Fevzi Paşa’ya gerekçesini ise şöyle açıklamış. Askerin çok yorgun olduğunu, Eskişehir’e dört beş günde varabileceğini, zinde Yunan güçleri karşısında sıkıntı doğabileceğini ve İstanbul’dan takviye alabileceklerini, bunun altından kalkamayacaklarını, şu anda yapılacak tek şeyin bütün gücümüzle İzmir’e doğru Yunanlıların üstüne yüklenmek olduğunu belirtmiş. Bu konuşmaları dinleyen Atatürk de İsmet İnönü’ye hak vermiş. Sonradan öğrendiklerine göre Yunanlılar taze kuvvet ile İzmir’e çıkmak üzereymiş. Bozguna uğrayınca yeni gelenler de gerisin geriye vapurlarına dönmüşler. Böylece İzmir bölgesinde yeni bir Yunan direnişi mümkün olmamış. (7)

Atatürk’ün Genel Trikopis ile karşılaşmasındaki ayrıntılar da dikkatimi çekti.

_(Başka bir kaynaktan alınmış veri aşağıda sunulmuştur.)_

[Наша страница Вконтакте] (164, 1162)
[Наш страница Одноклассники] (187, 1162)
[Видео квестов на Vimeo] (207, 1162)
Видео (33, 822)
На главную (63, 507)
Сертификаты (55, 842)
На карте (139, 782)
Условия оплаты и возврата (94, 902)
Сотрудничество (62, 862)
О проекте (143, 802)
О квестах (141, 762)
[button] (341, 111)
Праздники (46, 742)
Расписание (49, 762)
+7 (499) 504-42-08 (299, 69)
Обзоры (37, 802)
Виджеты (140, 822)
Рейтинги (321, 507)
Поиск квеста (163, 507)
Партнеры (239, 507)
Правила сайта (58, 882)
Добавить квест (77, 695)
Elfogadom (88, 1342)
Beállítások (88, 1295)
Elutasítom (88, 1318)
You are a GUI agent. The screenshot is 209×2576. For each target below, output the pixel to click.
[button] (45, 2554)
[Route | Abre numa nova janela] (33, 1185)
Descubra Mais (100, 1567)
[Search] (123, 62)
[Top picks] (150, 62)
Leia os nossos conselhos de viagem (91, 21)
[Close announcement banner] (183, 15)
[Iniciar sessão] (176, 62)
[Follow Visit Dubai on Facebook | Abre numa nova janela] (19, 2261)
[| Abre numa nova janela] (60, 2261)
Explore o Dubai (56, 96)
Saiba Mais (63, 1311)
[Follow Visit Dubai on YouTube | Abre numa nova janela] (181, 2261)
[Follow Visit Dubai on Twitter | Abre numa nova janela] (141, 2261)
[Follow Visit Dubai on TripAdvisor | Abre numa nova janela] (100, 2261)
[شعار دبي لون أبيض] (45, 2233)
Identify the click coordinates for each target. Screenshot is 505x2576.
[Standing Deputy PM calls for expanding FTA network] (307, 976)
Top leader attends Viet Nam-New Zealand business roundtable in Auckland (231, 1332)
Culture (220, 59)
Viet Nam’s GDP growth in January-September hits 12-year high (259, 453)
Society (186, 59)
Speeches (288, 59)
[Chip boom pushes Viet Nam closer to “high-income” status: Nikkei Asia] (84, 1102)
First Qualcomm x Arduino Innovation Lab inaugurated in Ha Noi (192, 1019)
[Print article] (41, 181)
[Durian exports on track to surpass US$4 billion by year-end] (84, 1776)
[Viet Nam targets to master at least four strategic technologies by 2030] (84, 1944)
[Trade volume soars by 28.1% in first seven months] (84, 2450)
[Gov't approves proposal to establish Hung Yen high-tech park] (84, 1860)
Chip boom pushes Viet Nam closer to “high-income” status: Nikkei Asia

Mustafa Kemal Paşa, Fevzi Paşa ve İsmet Paşa’nın birlikte oldukları ortama, teslim olan General Trikopis ve General Digenis de getirilmiş. Mustafa Kemal çok nazik davranmış. Sigara ve kahve ikram etmiş ve General Tirkopis’e “Savaş bir talih oyunudur, bazen en beceriklisi de yenilir. Siz görevinizi yaptınız. Sorumluluk şanstan geliyor üzülmeyiniz.” Demiş ve hanımına sağ olduğu haberi ulaştırılmış. (

Atatürk “Nutuk” ta da;

“Her safhasıyla düşünülmüş, hazırlanmış, yönetilmiş ve zaferle sonuçlandırılmış olan bu hareket Türk ordusunun, Türk subay ve komuta heyetinin yüksek kudret ve kahramanlığını tarihe bir kere daha geçiren büyük bir eserdir.

Bu eser, Türk milletinin özgürlük ve bağımsızlık düşüncesinin ölümsüz bir abidesidir. Bu eseri yaratan bir milletin evladı, bir ordunun başkomutanı olduğumdan, mutluluğum sonsuzdur.” Diye bu destansı zaferi bu şekilde iki paragrafta özetlemiş.

30 Ekim 1918 tarihinde Mondros Ateşkes Anlaşması sonrası emperyalist devlet güçleri Anadolu topraklarını, kendileri ve destekledikleri Yunan ordusu ile işgal ettiler. Bu işgal, (4) yıl süren zorlu bir mücadele ile 30 Ağustos büyük zaferi ve 9 Eylül İzmir’in kurtuluşuyla son bulmuş.

Sinan Meydan’ın da belirttiği gibi “Büyük Zafer, gerçekleştiği koşullar, kazanılma biçimi ve sonuçları itibarıyla tarihimizin en önemli zaferi” olarak tarihe geçmiş.

30 Ağustos Zafer Bayramı’nı bu duygular içinde kutlar, Atatürk ve Silah arkadaşları ile şehitlerimizi minnetle, şükranla, saygıyla anarız.

Hasan OKURSOY 29 Ağustos 2021 Mordoğan

Kaynak; 1- İpek Çalışlar, Büyük Taarruz, Mustafa Kemal Atatürk Mücadelesi ve Özel Hayatı, Yapı Kredi Yayınları, 1.baskı, İstanbul Eylül-2018, s. (309-312) 2- Sinan Meydan, Yakın Tarih için Pusula, İnkılap Kitabevi İstanbul-2021, s. (80-82). 3- Age.s. (82-83). 4- Age. s. 83. 5- Alev Çoşkun, Asker İnönü, Kırmızı Kedi Yayınları, 1.basım Kasım-2018, s.539. 6- Age. s.554. 7- Age.s.(551-552). 8- Age.s.553-554).

Not; Resim Yeniasır gazetesinden alınmıştır.